TORONTO — Renewed focus on Canada’s legacy of anti-Black racism has given fresh voice to calls for public officials to consider renaming monuments honouring the guardians of colonialism, including a street that stretches through much of the Greater Toronto Area.
Those seeking to rename Dundas Street, which crosses Toronto and numerous other southern Ontario cities, argue that street names and monuments should reflect present-day values rather than glorify the likes of Henry Dundas, an 18th-century politician who delayed Britain’s abolition of slavery by 15 years.
“People take for granted that street names don’t matter, but they do because they speak about our values,” said Melanie Newton, a history professor at the University of Toronto. “They inscribe historical realities of power and privilege into the landscape that we move through every day.”
She said such statues, schools, buildings and streets send a message not only to those who have been put on the margins, but to those who do the marginalizing.
“The argument that these monuments are there to remind us of inequality is nonsense,” she said. “These monuments … are there to remind people that whatever change happens, the kind of power and privilege that these people represent is still the foundation of the state and its structures and of the order of society.
“They are there to reassure those with power that even as society changes, they do not have to worry that their power will really be threatened.”
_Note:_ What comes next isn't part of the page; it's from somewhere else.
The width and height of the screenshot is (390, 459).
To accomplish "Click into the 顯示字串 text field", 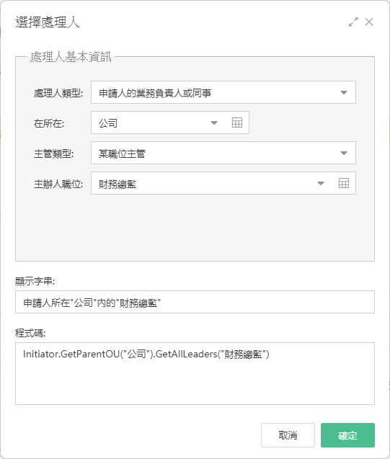I will tap(195, 302).
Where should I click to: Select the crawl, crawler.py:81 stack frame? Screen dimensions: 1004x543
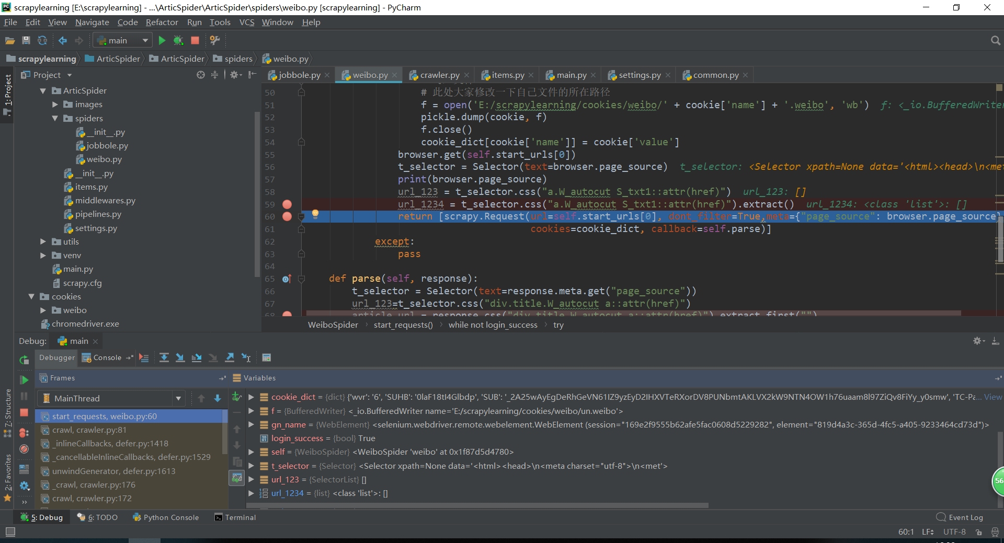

As for the lack of knowledge about his role in perpetuating slavery in the British Empire, Newton said it’s a symptom of a broader problem.
“It is not just an act of violence against Black students or Indigenous students — everybody is being miseducated about the origins of their own country in ways that impoverish us all,” she said. “That we can walk down a street like Dundas and not realize what a terrible thing it is? We should not have to do that.”
The issue of renaming streets and removing statues in Canada is hardly new. For instance, a statue of Halifax founder Edward Cornwallis, who put a bounty on Mi’kmaq scalps, was the subject of months of protests before eventually being removed from a city park in January 2018. Later that year, Victoria city council removed a statue of Canada’s first prime minister, Sir John A. Macdonald, who was also an architect of the residential school system.
Deputy Prime Minister Chrystia Freeland said it’s time for another national conversation on the topic.
“It’s a conversation we need to have with racialized Canadians, with Indigenous people in Canada,” she said. “It’s a conversation we also need to have with historians and think very hard about what messages we want to be sending to Canadians today. I do think that this is a really important, a really complex issue and one that we need to work on and think about carefully together.”
Likewise, Toronto Mayor John Tory said it was something that should be discussed and carefully considered, as an online petition calling for Dundas Street to be renamed garnered thousands of signatures on Wednesday.
Its organizer, local artist and activist Andrew Lochhead, said he was inspired to start the petition by a similar movement in Edinburgh, Scotland, where there are calls to tear down a statue of Dundas.
The leader of city council there said he would have “absolutely no sense of loss” if the Dundas statue was removed and replaced with something else.
Likewise, protesters in Bristol, England, on Sunday tore down a statue of 17th-century slave trader Edward Colston, rolled it to the harbour and plunged it into the sea.
Lochhead said it’s particularly galling that Toronto would keep Dundas’s name, given his negligible positive impact on Canada.
“Henry Dundas has very little if any impact on British North America other than the fact that he purposely obstructed the abolition of slavery and other than the fact he happened to be mates with John Graves Simcoe,” he said. “Other than that the connection is pretty tenuous.”
Ron Stagg, a professor of history at Ryerson University, agreed, saying that in this case, changing the name would not mean erasing a part of Canada’s history. But in general, he said, removing such monuments altogether can be counterproductive.
“You don’t want that person celebrated, but on the other hand, if you don’t let people know about the person, you’ve lost the ability to educate them about the issues with historical figures,” he said. “The key thing here is to look at each situation itself, not just let’s get rid of everybody that did anything wrong.”
He said statues and street names should be used as a learning opportunity.
“If you’ve got a school class and you go past a statue or you go to a statue intentionally, you can use that as an educational thing,” Stagg said. “And particularly when you’re dealing with public high school, secondary school students, this will set them up for the rest of their lives, giving them a lesson about the good and the bad in history.”
But Newton, at U of T, was skeptical of that logic.
“I would question why people feel that they are so bad at their jobs that they need street names in order to educate people,” she said. “That is what we are paid for.”